Montréal évitera fort probablement la catastrophe, selon la Société canadienne d’hypothèques et de logement (SCHL). Ce sont les provinces productrices de pétrole, l’Alberta, la Saskatchewan et Terre-Neuve, qui seront le plus durement touchées par la présente récession en raison de la chute des cours de l’or noir.

André Dubuc André Dubuc
La Presse

Bien qu’une baisse des reventes et des mises en chantier soit prévue dans la région métropolitaine de recensement (RMR) de Montréal, le marché devrait reprendre son ascension dès 2022, selon l’organisme fédéral en matière d’habitation.

La SCHL entrevoit un marché en « V », soit une baisse rapide et prononcée des mises en chantier cette année, suivie d’une reprise spectaculaire dès 2021.

La construction de nouveaux logements baissera de 20 à 44 % à Montréal en 2020, selon que le scénario soit pessimiste ou optimiste. Par contre, la SCHL s’attend dès 2021 à une remontée significative de l’activité de l’ordre de 25 à 35 %.

À titre comparatif, dans la capitale canadienne du pétrole, Calgary, le rythme de la construction résidentielle accusera en 2020 un recul de l’ordre de 43 à 64 %. Et une baisse additionnelle n’est pas écartée pour 2021.

« Dans l’ensemble [de la RMR de Montréal], selon le rythme auquel les conditions économiques et démographiques se redresseront et influenceront la demande d’habitations neuves, les mises en chantier pourraient retrouver d’ici 2022 les niveaux observés au cours des deux dernières années », lit-on dans le rapport de la SCHL sur les prévisions de marché.

Du côté de la revente, la demande de propriétés sera moins soutenue en raison des impacts négatifs de la crise sur l’emploi et les revenus, qui mineront la confiance des ménages. A contrario, les faibles taux hypothécaires viendront l’alimenter.

« Les reventes, après avoir connu un creux vers le milieu de 2020, commenceront à augmenter pour atteindre d’ici 2022 un niveau s’approchant de celui observé en 2019 », y souligne l’auteur Francis Cortellino, analyste de marché.

Retour aux prix d’avant la pandémie dès 2022

« Ainsi, même s’il se peut que les prix reculent de manière considérable au cours des prochains mois, les prix devraient tout de même suivre une légère tendance à la hausse d’ici 2022 et pourraient même dépasser leurs niveaux d’avant la pandémie », poursuit M. Cortellino. Ce scénario vaut si la région montréalaise n’est pas replongée dans un confinement strict à la première occasion.
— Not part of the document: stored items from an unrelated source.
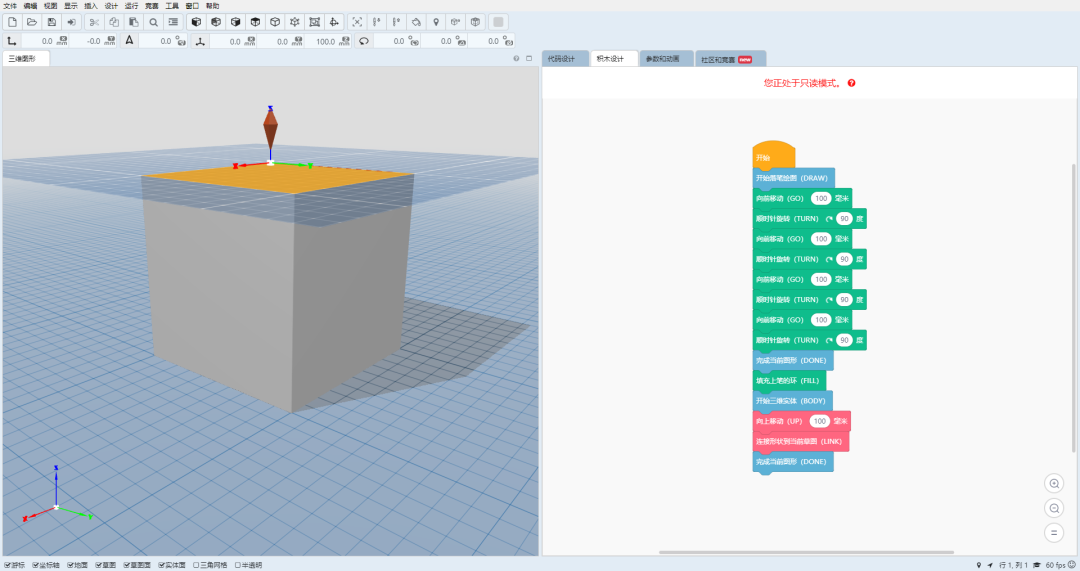The width and height of the screenshot is (1080, 571).
Task: Open the 文件 menu
Action: (x=10, y=5)
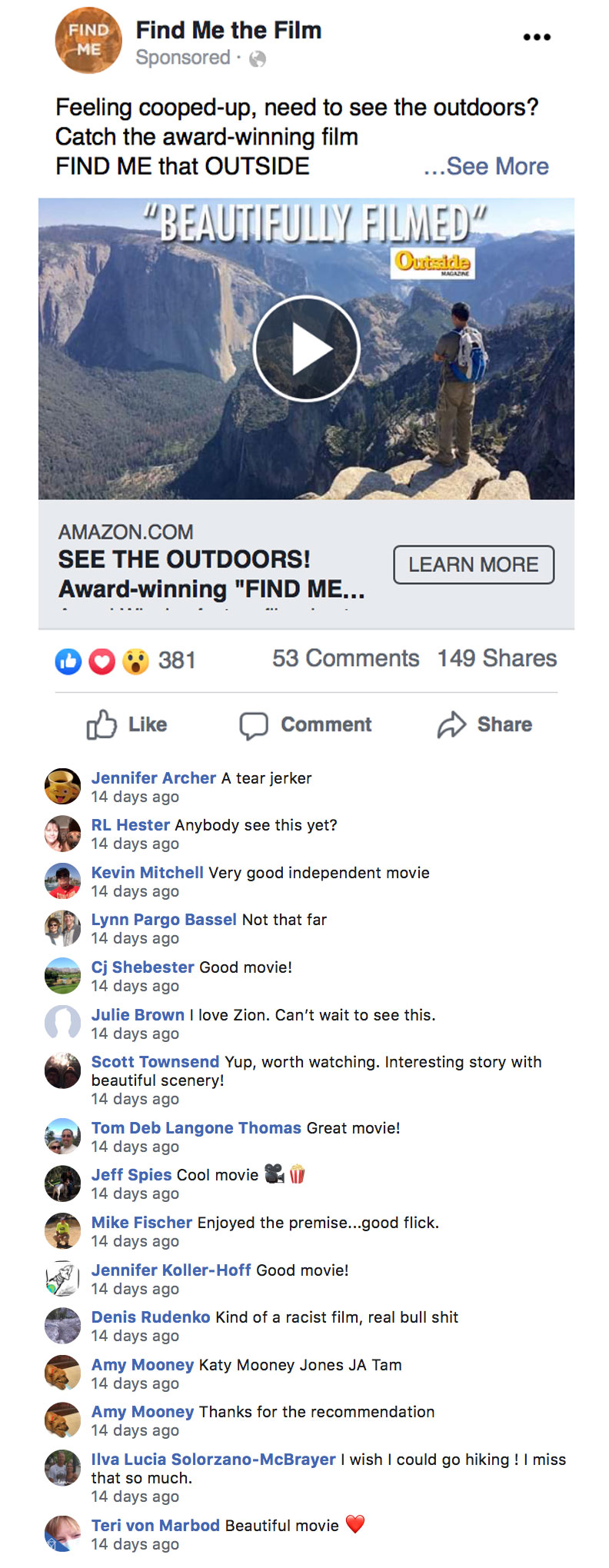Click Jennifer Archer's profile picture
Viewport: 609px width, 1568px height.
pos(62,787)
L’arc-en-ciel est moins net du côté du marché de la location des logements. La fermeture des frontières limite l’arrivée au pays d’immigrants et de résidents non permanents. Ceux-ci nourrissent la demande de logements locatifs. En leur absence, la demande baissera. Et l’offre augmentera en raison des appartements de type Airbnb qui seront remis sur le marché de la location à long terme en raison de la diminution de touristes dans les quartiers centraux.

Cette croissance de l’offre permettra d’alléger la pression sur le marché locatif. Si le bilan migratoire diminue drastiquement, le marché locatif devrait amorcer une détente. Dans le cas contraire, le taux d’inoccupation montréalais devrait demeurer sous les 2 %.

Francis Cortellino, spécialiste principal, analyse de marché, SCHL à Montréal

Une récession en « U », selon l’APCHQ

De son côté, l’Association des professionnels de la construction et de l’habitation du Québec (APCHQ) entrevoit une récession en « U » plutôt qu’en « V », le scénario privilégié par la SCHL.

L’économiste de l’association représentant les constructeurs de maisons Paul Cardinal prévoit une baisse de 15 % des mises en chantier au Québec cette année, suivie d’une baisse légère de 3 % en 2021. La reprise est reportée en 2022.

Il se construira moins de condos et de logements locatifs en raison de la diminution de nouveaux arrivants, tandis que les maisons unifamiliales gagneraient en popularité à compter de 2021 des suites du confinement.

« Les gens ont pris conscience de l’importance d’avoir une cour et d’avoir de la place pour aménager un bureau à domicile, quand ce n’est pas deux bureaux, un pour chaque conjoint », dit M. Cardinal, dans un entretien téléphonique.